Check out more about each of the parks you’ll find along the road here.


dsc08204If you are looking for wilderness like you’ve never experienced before, the Boundary Waters Canoe Area is a treasure you must explore first hand to believe. Over a million acres have been set aside in the chain of lakes, rivers and short portages where no logging or mining and not a single motor vehicle is allowed. You explore the land the way the French Canadian voyageurs did in the 18th and 19th centuries: by canoe.

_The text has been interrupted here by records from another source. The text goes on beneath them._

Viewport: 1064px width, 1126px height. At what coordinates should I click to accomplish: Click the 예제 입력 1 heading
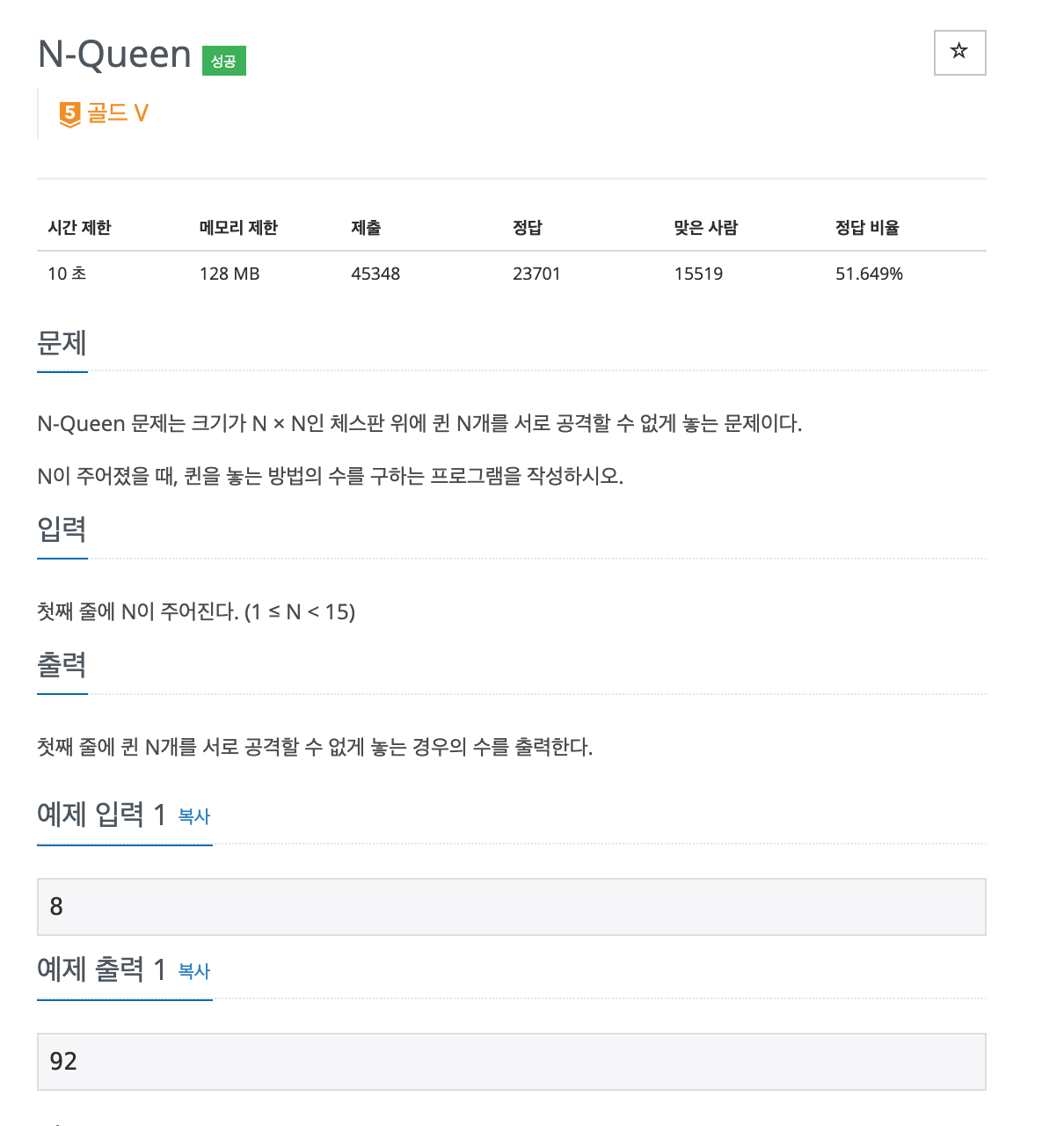point(101,815)
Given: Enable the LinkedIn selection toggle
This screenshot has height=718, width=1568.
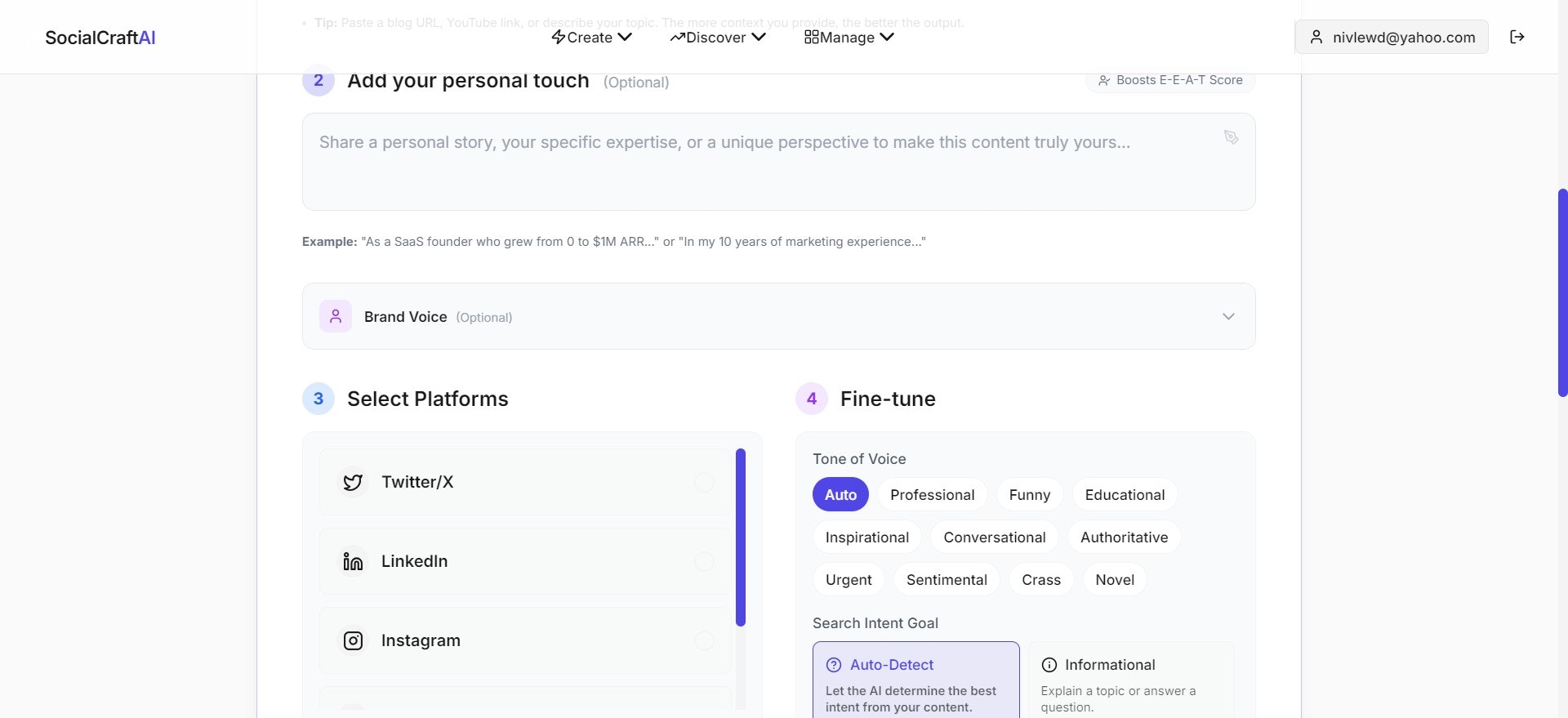Looking at the screenshot, I should pos(704,561).
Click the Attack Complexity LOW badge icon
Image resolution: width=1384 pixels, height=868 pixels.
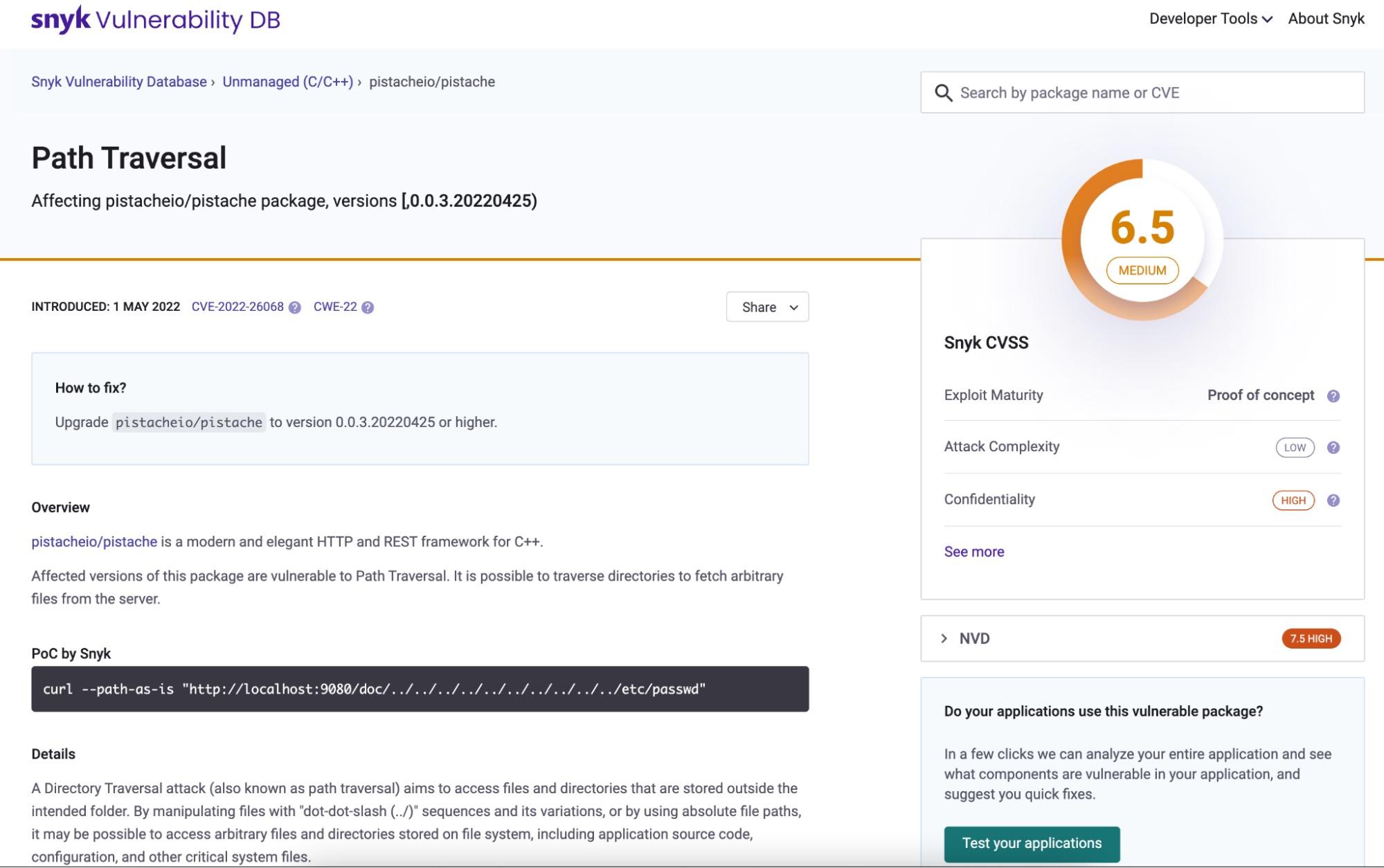[x=1295, y=447]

In order to camp in the BWCA, not only do you need a permit, you’ll need to cross lakes, carry your canoe and gear through the forests for short (less than a mile typically) portages, and seek out the rustic camp grounds that dot the lake shores. It’s a fair amount of work, and takes preparation, but for the intrepid, it is a rare journey into a true wilderness area. One where you can really see the incredible star-filled sky, hear the loon’s eerie calls across the still water and disconnect away from the modern world as you swim, hike and bask in the wilderness.

It is possible to just go out paddling for a day, too. For all sorts of gear rental (by the 1/2 day or longer), as well as for quick tutorials on canoe carrying and BWCA info, I recommend Sawbill Outfitters, on Sawbill Lake, about 20 miles inland from the town of Tofte.

Grand Marais, MN

Of all the towns along the North Shore to stop at, I believe Grand Marais is probably my favorite. It’s far enough away from Duluth that the 1,300 people who live there have really chosen to be up north, whether for artistic or personal reasons, and the town culture reflects this. You’ll find more breweries, outfitters and artist’s shops, a marina and plenty of smoked fish to eat as well as festivals and unique events throughout the year. It was named the Coolest Small Town in America in 2015, in fact. (And I believe that may mean both temperature and quality of fun.)

The first time I brought my boyfriend here, he looked northwards, into the horizon of cold water and said “I truly feel like I’m at the end of the earth here – but there is a whole country and continent still beyond!” This feeling only intensified when we came back in the winter. The fact remains that Grand Marais does have the feeling of the farthest place one can go before they’re falling off the map.

If you’re partial to sleeping in town rather than a tent, Grand Marais makes a great home base for plenty of small day trips into the wilderness. If you want to see something truly incredible and spend some extra cash, grab a table (and or a bed) at the spectacular Naniboujou Lodge.


Yes, most of the activities I’ve described above are summer-based, but don’t disregard the long, cold Minnesota winter as off-season! Throughout the winter months, the North Shore is busy with cross country and downhill skiing, sled dog races and tours, snowshoeing, snowmobiling, surfing (no, I’m not joking!) and general fireside, hot coco sipping. There are a plethora of resorts that cater to the winter crowds and with a good base layer, you can find just as much delight on a cold January day as a hot August one.

The yard of my parent’s house near Duluth, January

At the heart of my love for Northern Minnesota is not just the artists and adventurers who live here, not just the history of hard work and industry, not just the trees and trails and lakes, it’s not the silence of the forest and the sound of folk music. It is truly Lake Superior, the cool, calm, powerful force of nature that is unlike any other body of water I’ve come across in my travels round the world. Lake Superior is a grand mystery which calms and confounds, breathes quietly and shouts with winter gales. This water is ageless, it is uncompromising. But every once in a while it is forgiving, and you find the tides have turned just enough: you can slip into the water for a swim: an incredible gift, a quick submersion into something more ancient and intimate than any ocean who’s held me.

Go, and discover the gift that’s waiting for you in this incredible place.